TASK DIRECTIONS | Find the line with "Click the back navigation arrow" in the entries below, then output every line from it down to the line with "This screenshot has width=1225, height=980.", exactly and with no pictures.

** EXTRACTED DATA follows **

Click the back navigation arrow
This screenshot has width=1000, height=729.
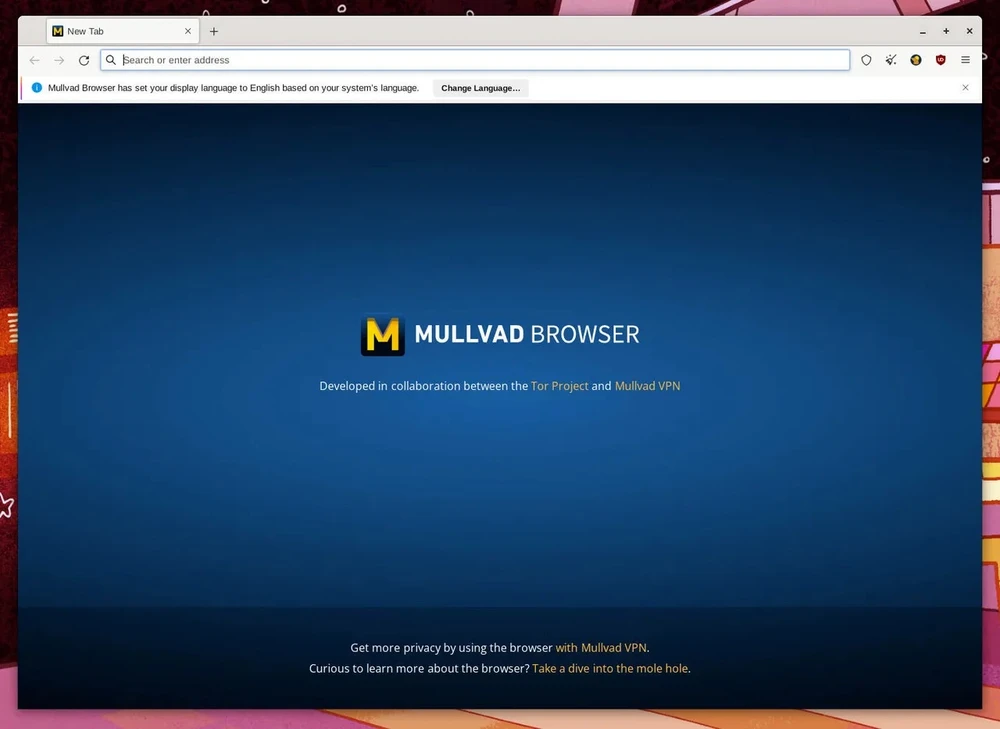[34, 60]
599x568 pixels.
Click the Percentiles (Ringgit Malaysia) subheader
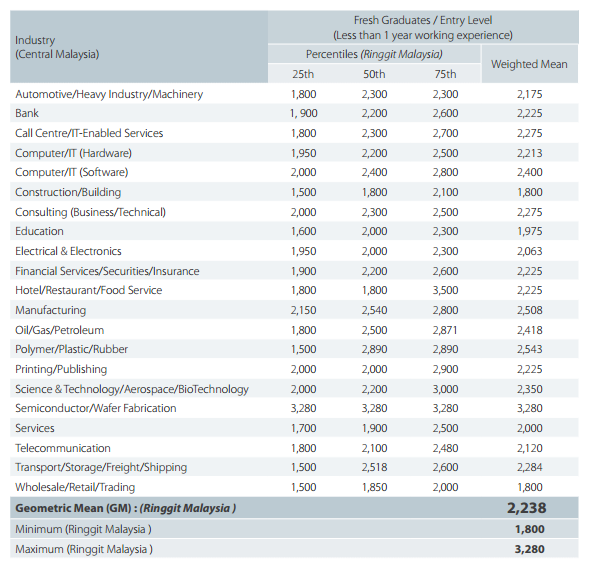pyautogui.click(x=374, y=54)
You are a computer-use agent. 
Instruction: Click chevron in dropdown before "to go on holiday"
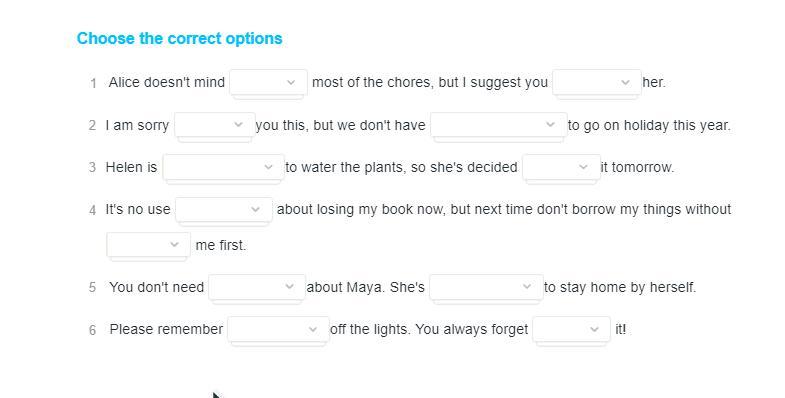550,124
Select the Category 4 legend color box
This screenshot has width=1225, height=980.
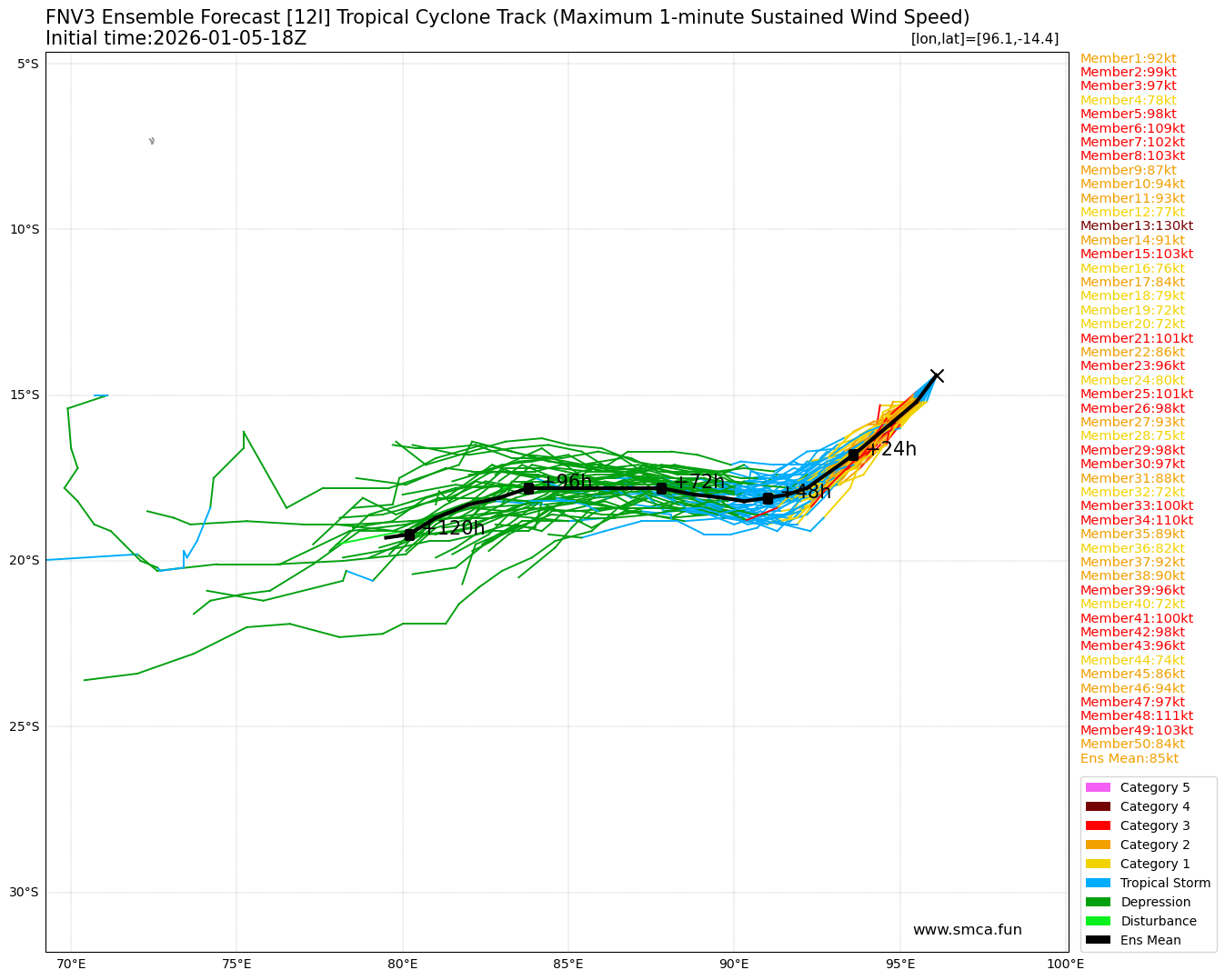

** End of EXTRACTED DATA **
** EXTRACTED DATA follows **

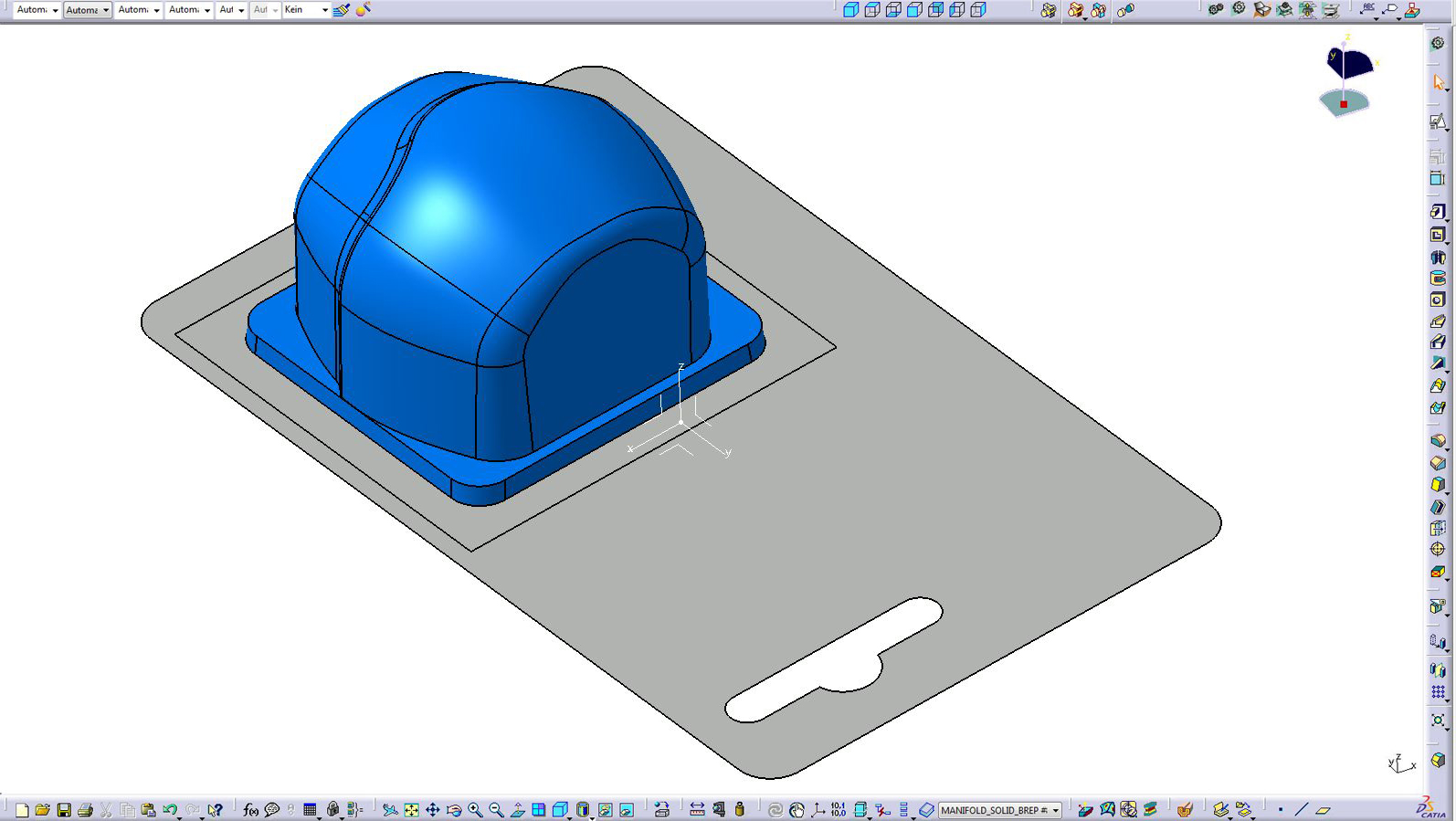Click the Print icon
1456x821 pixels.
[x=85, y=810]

** End of EXTRACTED DATA **
** EXTRACTED DATA follows **

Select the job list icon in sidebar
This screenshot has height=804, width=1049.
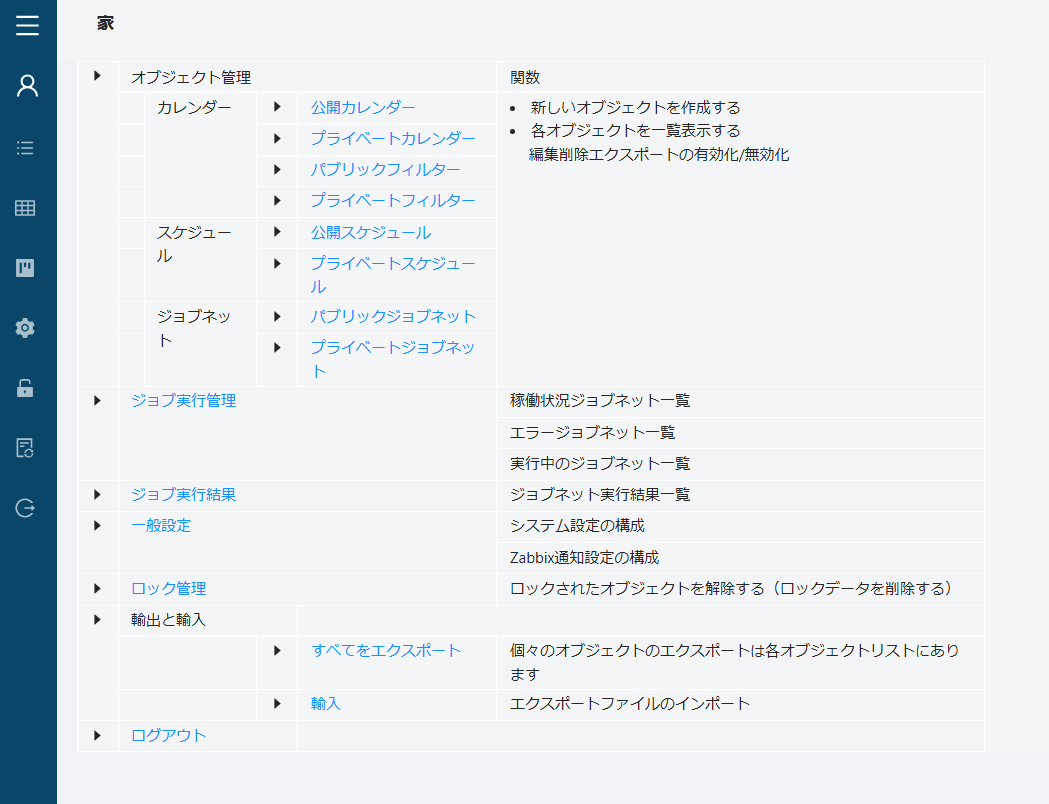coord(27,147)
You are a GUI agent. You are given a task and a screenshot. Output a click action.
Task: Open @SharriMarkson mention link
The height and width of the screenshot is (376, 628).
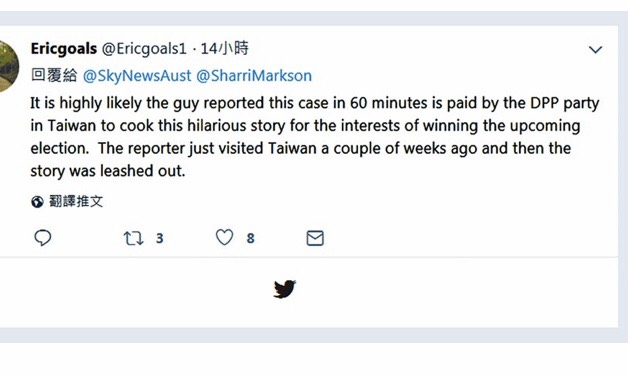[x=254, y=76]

** End of EXTRACTED DATA **

TASK RESULT |
Click the back navigation arrow
This screenshot has width=1000, height=729.
[34, 60]
599x568 pixels.
Click the Percentiles (Ringgit Malaysia) subheader
pyautogui.click(x=374, y=54)
You are a computer-use agent. 
Instruction: Click chevron in dropdown before "to go on holiday"
550,124
Select the Category 4 legend color box
This screenshot has width=1225, height=980.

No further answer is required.